§ ABOUT THIS EXERCISE
Take from the entries below the stretch from the line with "At what coordinates" through the line with "Open Online Accounts", and return it exactly, leaving the pictures out.

§ INFORMATION SUPPLIED
________________________________________

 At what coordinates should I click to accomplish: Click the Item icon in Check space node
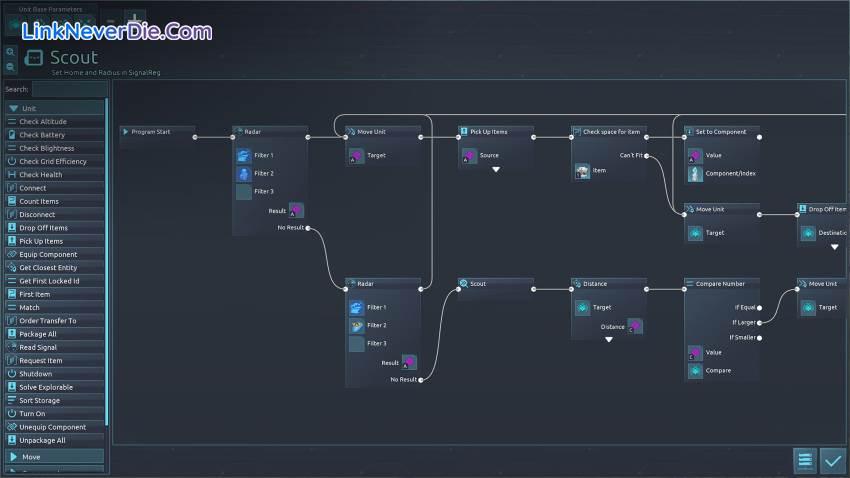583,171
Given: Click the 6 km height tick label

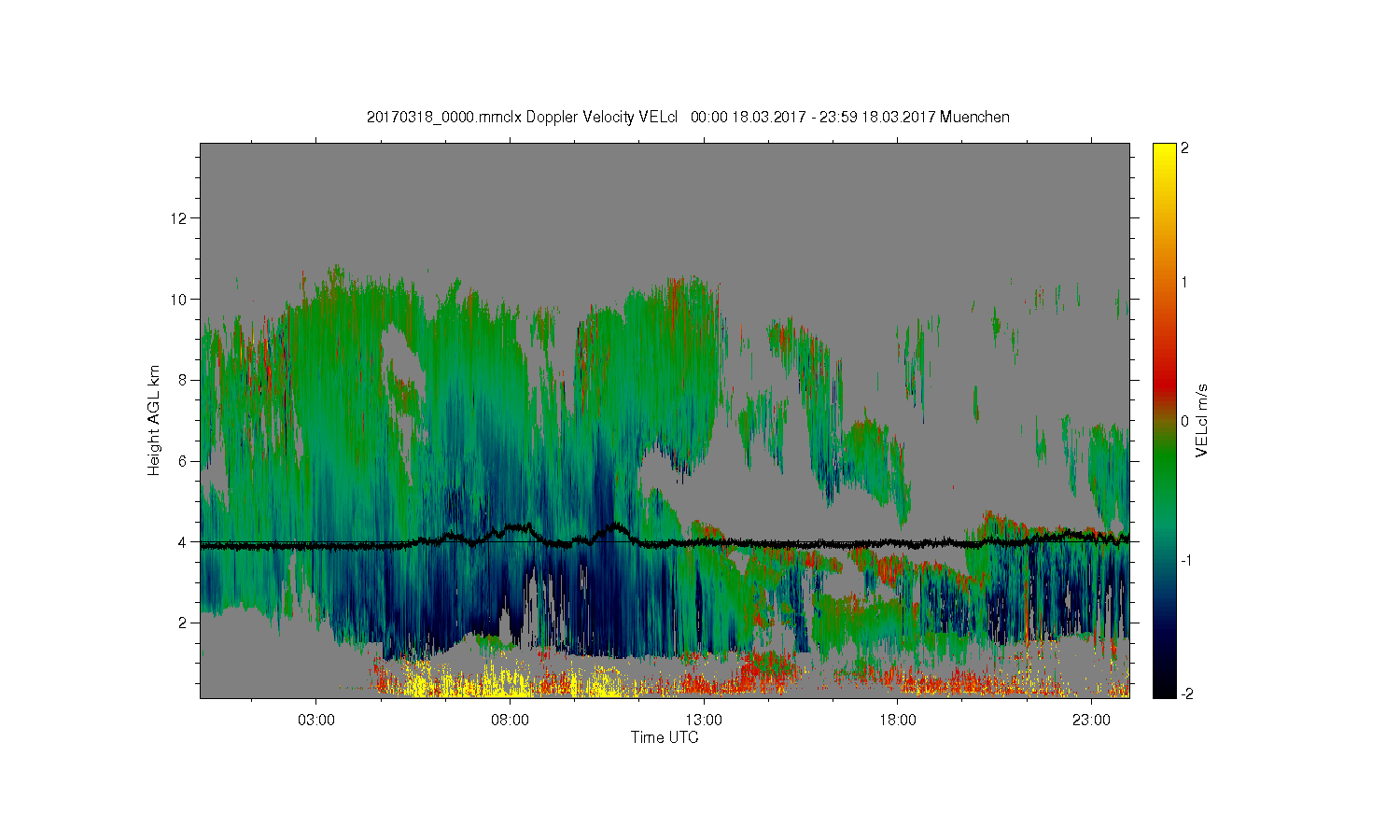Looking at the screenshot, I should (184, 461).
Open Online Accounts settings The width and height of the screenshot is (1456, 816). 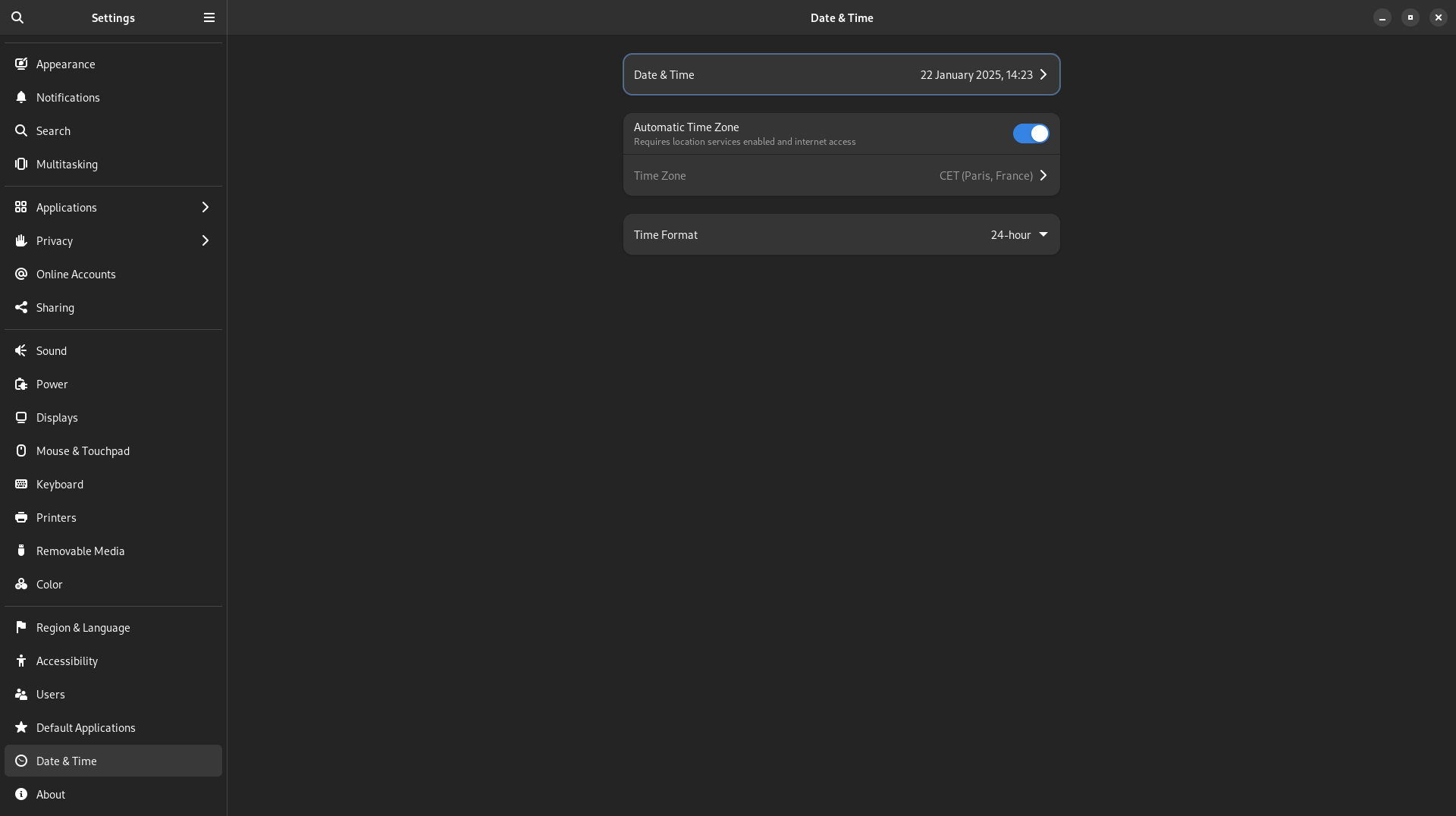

________________________________________

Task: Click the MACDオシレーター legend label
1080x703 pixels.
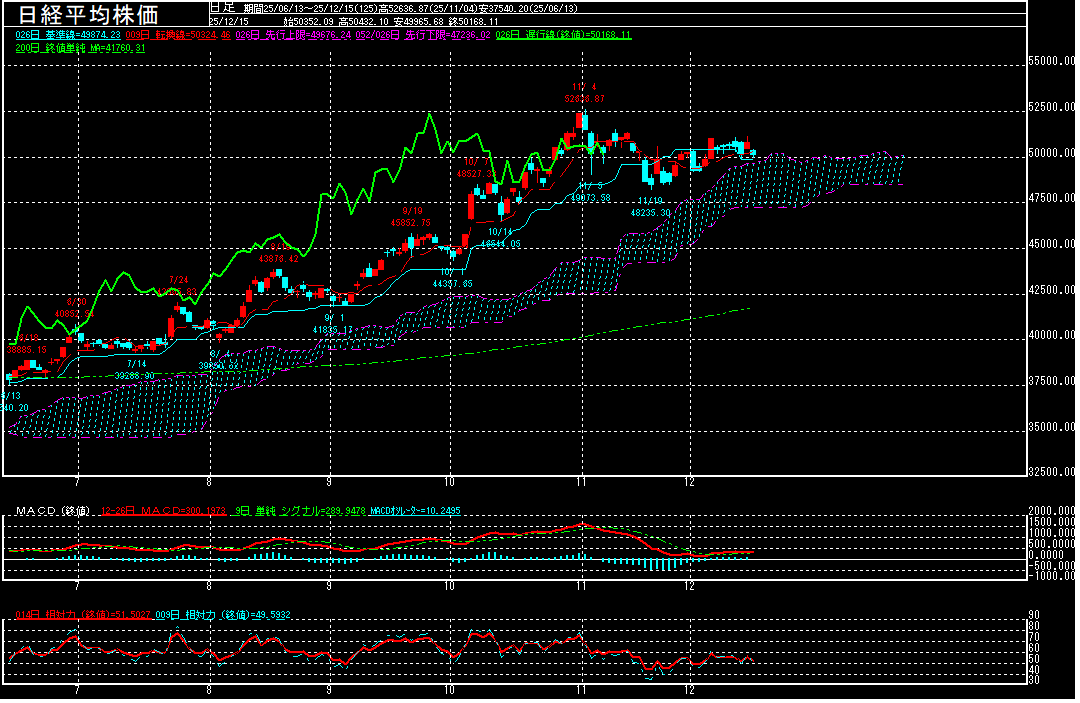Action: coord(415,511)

________________________________________

§ RESPONSE FOR THIS EXERCISE
 At what coordinates should I click to accomplish: Click the Item icon in Check space node
583,171
Given: Click the 6 km height tick label

Looking at the screenshot, I should (184, 461).
Open Online Accounts settings The width and height of the screenshot is (1456, 816). 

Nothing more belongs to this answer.